A sideways look at economics

My journey to work a few weeks ago began with a distinct sense of January gloom. After glancing out of my flat window at the grey skies and misty drizzle, I made a beeline for the nearest Lime bike bay to claim the bike I’d reserved – it was the last one left. As I got closer to my green iron horse, a teenager in a parka jacket made some type of kick to the back wheel, jumped on the bike and faded away into the mist. I trudged to the bus stop – a mode of travel that would add 15 mins to my journey compared with cycling ‒ but as I approached I accidentally stepped in a deep puddle and soaked my foot and sock in freezing cold water. Finally aboard the bus, I reached into my pocket for my AirPods case, flipped the lid, and found… nothing. The pods themselves were on my bedside table. My morning was going from bad to worse. As a lot of commuters do, I decided to open my phone and do some doom-scrolling on social media. My feed contained many hot takes on how London is lawless and society is unravelling in real time. Overwhelmed with my bad luck and a sense of despair, I slid my phone back into my pocket, looked out of the rainy window and asked myself, How unlucky am I?

But you can’t stay sunk in self-pity for long. As I zoomed out from my wet sock and started to relax, I thought about the statistical improbability of where I was sitting. In an attempt to quantify this, I looked at latest available birth data (2023) to calculate the odds of being born in my native Ireland or my adopted home in the UK. Imagine for a moment that you are a soul floating in a celestial waiting room, ready to join the world. The chance of you landing in Ireland is a microscopic 0.04%. Even here in the UK, the odds are barely higher at 0.50%. In fact, the probability of landing in any developed OECD nation is just 10.20%. That leaves a staggering 90% chance of being born in the ‘rest of world’ category – quite probably in a place that lacks the basic infrastructure, free health care or rule of law that we take for granted every day.

Getting bad luck into perspective - where you are born

Winning the geographic lottery is only half the story. We have also hit the jackpot regarding when we are alive. I often see stories on social media about the “good old days”, perhaps envisioning a slower and more leisurely pace of life, but the data disagree. For the vast majority of human history, global life expectancy was around 30, only recently hitting a high of approximately 73 years.
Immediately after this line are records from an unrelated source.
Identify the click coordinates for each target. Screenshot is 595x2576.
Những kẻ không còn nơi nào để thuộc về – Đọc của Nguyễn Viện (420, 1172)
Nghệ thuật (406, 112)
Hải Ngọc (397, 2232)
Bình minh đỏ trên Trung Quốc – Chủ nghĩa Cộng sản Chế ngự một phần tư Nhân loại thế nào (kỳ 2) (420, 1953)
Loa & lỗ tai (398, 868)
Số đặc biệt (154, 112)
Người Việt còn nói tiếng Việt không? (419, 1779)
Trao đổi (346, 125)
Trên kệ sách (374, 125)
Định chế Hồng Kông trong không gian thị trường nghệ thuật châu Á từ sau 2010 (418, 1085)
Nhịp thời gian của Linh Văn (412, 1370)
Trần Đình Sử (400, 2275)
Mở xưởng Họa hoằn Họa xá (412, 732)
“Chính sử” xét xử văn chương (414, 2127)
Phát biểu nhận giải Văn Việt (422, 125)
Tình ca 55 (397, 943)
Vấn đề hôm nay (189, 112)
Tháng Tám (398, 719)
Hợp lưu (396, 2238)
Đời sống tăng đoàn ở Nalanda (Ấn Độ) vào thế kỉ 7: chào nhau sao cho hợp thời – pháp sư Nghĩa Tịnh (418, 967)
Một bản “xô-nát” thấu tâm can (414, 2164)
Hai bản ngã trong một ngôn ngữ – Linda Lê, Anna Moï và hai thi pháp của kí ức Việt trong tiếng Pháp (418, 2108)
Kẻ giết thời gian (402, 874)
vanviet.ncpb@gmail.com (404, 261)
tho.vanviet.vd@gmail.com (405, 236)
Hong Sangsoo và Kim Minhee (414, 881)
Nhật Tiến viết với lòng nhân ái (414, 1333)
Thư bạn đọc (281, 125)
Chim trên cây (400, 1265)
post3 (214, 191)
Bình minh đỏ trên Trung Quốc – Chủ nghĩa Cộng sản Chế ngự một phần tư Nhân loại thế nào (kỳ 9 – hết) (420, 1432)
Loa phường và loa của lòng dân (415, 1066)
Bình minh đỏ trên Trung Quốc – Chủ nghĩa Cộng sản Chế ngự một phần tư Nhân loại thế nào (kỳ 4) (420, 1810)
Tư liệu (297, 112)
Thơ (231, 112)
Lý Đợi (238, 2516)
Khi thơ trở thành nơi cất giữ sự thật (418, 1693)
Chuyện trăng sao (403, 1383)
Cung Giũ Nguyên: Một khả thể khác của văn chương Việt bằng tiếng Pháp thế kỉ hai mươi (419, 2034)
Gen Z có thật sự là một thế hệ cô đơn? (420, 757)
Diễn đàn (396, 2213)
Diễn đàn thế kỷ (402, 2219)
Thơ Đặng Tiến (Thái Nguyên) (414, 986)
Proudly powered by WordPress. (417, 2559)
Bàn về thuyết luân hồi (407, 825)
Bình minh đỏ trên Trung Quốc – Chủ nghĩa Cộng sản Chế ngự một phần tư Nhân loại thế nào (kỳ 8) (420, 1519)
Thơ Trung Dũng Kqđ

Again, looking down at my wet sock I thought not only am I insanely lucky to be born where I was and live where I do, but I am also in a time period where the average person lives twice as long.

Getting bad luck into perspective - how long you live

Now that we’ve looked at the odds of actually being here and the fact that we’re living about twice as long as we did 100 years ago, I decided to look at the quality of life. Again, social media would have you believe that living in London or Ireland means the economic game is rigged against you with no possible choice of escape. And let’s be honest, it often feels that way. When rent swallows nearly half your salary and the price of a pint keeps creeping up, it’s hard not to feel squeezed. But again, to feel unlucky you’d have to ignore the past. The chart below shows the share of population living in extreme poverty over 200 years. In 1820 nearly 80% of the world’s population lived in extreme poverty whereas that figure has dropped to below 9%. I am not trying to say the cost-of-living crisis isn’t real. But perhaps it would feel less acute with some perspective.

 

So where does this leave me and my soggy foot? Well in truth it leaves me with a heavy dose of perspective. My morning was an apparent disaster: the Lime bike heist, the ice-cold puddle, and the silent commute which is a form of Gen Z torture. But these are the problems of someone who has already hit the universe’s jackpot three times over. I get to go home to a warm flat with electric light and running water. Even better, I have a supercomputer in my pocket that grants me access to the internet, a collection of every human thought and discovery ever recorded. It is a tool our grandparents would have viewed as witchcraft when they were kids.

In the end, it’s about putting things in perspective – sometimes this can shine light on how trivial our problems are. My morning commute didn’t include any hardship, it was merely a slightly soggy commute. There are worse problems to have.